● INSTRUCTIONS FOR THE TASK
Rewrite the lines as a numbered list, starting at the line that contains "Select the Fog" and ending at the line that contains "Click the 'Title'". Leave out any blank lines.

● INFORMATION PROVIDED
** start **

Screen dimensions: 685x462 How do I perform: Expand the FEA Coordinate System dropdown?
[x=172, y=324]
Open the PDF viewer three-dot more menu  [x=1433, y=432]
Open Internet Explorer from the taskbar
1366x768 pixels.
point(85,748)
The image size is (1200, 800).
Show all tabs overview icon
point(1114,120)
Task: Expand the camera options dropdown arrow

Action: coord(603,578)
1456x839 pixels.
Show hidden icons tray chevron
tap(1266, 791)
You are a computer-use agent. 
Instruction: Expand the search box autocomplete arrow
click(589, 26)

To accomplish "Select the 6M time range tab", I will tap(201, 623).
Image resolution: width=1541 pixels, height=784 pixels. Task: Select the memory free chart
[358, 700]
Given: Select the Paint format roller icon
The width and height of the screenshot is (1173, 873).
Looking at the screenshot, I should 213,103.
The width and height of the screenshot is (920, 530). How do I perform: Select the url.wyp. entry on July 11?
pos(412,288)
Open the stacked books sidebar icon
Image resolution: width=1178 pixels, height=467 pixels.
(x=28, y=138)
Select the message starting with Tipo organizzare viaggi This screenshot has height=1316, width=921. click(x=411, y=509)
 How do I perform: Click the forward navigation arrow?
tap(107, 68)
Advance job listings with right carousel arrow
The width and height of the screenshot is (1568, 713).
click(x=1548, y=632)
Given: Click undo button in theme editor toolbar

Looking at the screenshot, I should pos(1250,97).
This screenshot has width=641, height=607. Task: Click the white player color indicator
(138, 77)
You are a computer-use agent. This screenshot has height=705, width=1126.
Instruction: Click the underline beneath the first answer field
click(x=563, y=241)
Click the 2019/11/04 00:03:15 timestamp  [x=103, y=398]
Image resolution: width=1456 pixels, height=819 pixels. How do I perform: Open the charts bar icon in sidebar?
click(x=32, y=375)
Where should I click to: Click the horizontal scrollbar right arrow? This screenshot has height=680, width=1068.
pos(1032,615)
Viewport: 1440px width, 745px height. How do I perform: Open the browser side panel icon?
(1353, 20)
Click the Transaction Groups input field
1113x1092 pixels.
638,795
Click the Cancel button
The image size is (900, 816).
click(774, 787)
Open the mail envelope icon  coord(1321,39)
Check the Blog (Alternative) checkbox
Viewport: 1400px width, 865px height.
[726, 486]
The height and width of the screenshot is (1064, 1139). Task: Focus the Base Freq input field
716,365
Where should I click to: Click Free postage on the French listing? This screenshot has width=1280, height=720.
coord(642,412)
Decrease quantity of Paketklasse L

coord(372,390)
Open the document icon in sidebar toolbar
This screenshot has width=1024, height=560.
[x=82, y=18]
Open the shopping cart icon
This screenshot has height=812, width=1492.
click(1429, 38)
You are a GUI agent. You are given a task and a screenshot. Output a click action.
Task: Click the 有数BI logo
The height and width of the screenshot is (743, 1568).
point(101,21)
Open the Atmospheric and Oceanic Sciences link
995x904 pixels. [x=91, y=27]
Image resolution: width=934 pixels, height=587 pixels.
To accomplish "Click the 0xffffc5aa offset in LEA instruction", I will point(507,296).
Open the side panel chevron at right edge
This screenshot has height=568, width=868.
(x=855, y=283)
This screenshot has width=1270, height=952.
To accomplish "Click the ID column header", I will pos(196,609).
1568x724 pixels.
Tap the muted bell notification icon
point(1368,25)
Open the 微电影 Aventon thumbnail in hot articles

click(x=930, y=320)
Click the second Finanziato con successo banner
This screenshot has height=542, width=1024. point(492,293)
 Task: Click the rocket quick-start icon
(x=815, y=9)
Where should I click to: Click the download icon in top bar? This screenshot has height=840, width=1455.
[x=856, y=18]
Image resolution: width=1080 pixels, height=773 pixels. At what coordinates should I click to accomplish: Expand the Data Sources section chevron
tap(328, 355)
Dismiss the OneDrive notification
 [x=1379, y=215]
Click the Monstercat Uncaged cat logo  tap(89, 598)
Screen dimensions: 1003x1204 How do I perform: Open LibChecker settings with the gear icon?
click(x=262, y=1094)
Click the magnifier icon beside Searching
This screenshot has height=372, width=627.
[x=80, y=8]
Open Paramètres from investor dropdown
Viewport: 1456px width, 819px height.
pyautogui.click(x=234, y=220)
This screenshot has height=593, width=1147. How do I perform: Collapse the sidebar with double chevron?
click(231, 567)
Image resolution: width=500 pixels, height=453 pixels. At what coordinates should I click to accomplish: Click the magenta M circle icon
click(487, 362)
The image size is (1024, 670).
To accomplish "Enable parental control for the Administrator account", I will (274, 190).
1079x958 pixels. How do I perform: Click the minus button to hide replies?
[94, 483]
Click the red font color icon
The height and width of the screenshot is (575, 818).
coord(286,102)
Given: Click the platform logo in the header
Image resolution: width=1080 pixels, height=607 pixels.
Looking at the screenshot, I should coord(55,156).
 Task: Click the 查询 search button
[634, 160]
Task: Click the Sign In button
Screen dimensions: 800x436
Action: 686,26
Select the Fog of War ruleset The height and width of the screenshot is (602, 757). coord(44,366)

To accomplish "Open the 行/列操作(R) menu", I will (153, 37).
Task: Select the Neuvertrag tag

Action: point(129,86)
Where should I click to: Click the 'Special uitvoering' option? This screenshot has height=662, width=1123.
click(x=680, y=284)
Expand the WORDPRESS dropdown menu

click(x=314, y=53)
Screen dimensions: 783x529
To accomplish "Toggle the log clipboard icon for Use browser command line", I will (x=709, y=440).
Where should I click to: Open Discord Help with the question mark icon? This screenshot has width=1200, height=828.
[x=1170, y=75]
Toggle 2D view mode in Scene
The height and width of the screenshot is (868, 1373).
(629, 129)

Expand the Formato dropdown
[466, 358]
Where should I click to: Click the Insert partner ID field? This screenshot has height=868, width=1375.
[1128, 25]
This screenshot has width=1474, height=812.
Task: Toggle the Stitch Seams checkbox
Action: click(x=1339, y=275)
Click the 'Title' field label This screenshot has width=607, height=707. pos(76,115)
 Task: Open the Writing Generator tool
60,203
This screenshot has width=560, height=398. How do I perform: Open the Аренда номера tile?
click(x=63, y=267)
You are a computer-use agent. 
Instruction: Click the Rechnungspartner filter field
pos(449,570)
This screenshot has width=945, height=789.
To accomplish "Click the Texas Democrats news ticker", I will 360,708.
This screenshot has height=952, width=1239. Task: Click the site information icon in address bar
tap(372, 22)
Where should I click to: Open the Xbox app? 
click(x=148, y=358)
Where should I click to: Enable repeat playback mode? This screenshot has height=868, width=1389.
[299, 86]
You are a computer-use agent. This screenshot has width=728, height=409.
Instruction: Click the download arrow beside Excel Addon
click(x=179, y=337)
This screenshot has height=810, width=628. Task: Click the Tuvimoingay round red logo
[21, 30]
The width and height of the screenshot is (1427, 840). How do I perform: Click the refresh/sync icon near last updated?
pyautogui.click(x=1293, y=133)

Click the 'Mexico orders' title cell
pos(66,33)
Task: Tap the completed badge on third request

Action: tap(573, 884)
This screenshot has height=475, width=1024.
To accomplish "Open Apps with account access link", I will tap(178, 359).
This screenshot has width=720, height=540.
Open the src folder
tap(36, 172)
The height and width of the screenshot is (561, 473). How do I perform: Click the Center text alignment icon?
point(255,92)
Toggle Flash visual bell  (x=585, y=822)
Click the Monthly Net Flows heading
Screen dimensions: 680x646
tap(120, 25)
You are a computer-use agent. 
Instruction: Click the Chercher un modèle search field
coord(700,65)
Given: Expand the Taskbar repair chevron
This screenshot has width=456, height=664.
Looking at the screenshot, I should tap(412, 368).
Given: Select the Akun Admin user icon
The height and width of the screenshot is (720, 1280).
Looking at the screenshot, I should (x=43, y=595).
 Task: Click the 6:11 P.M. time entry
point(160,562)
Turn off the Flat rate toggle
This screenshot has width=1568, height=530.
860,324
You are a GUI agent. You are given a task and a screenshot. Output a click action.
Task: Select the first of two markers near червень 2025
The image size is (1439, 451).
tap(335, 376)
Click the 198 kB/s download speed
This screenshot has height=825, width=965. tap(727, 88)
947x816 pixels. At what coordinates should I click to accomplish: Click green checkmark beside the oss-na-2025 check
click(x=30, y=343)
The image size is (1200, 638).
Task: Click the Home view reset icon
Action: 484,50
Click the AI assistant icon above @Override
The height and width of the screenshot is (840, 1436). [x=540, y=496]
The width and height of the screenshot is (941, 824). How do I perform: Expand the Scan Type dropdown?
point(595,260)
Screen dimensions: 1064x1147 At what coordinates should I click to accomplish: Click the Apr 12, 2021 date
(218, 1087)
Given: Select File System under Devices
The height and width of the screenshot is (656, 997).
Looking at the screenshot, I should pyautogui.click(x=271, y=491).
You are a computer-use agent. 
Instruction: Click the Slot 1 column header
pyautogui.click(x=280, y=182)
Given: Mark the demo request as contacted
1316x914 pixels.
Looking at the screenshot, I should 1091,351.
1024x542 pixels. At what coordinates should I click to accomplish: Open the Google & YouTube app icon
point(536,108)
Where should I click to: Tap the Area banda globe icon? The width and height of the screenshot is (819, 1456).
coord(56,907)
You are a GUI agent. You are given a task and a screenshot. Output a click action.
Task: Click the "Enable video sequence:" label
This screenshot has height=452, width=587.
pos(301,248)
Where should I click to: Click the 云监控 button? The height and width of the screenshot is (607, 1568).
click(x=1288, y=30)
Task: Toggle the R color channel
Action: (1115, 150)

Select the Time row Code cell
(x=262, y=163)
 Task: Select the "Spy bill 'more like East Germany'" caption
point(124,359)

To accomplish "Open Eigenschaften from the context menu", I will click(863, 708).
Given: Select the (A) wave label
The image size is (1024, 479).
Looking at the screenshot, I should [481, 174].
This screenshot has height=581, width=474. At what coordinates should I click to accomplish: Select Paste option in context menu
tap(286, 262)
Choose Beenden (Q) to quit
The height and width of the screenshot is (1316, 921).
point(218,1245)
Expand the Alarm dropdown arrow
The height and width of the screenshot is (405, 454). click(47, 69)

** end **

● EXERCISE ANSWER
1. Select the Fog of War ruleset The height and width of the screenshot is (602, 757). coord(44,366)
2. To accomplish "Open the 行/列操作(R) menu", I will (153, 37).
3. Task: Select the Neuvertrag tag
4. Action: point(129,86)
5. Where should I click to: Click the 'Special uitvoering' option? This screenshot has height=662, width=1123.
6. click(x=680, y=284)
7. Expand the WORDPRESS dropdown menu
8. click(x=314, y=53)
9. Screen dimensions: 783x529
10. To accomplish "Toggle the log clipboard icon for Use browser command line", I will (x=709, y=440).
11. Where should I click to: Open Discord Help with the question mark icon? This screenshot has width=1200, height=828.
12. [x=1170, y=75]
13. Toggle 2D view mode in Scene
14. The height and width of the screenshot is (868, 1373).
15. (629, 129)
16. Expand the Formato dropdown
17. [466, 358]
18. Where should I click to: Click the Insert partner ID field? This screenshot has height=868, width=1375.
19. [1128, 25]
20. This screenshot has width=1474, height=812.
21. Task: Toggle the Stitch Seams checkbox
22. Action: click(x=1339, y=275)
23. Click the 'Title' field label This screenshot has width=607, height=707. pos(76,115)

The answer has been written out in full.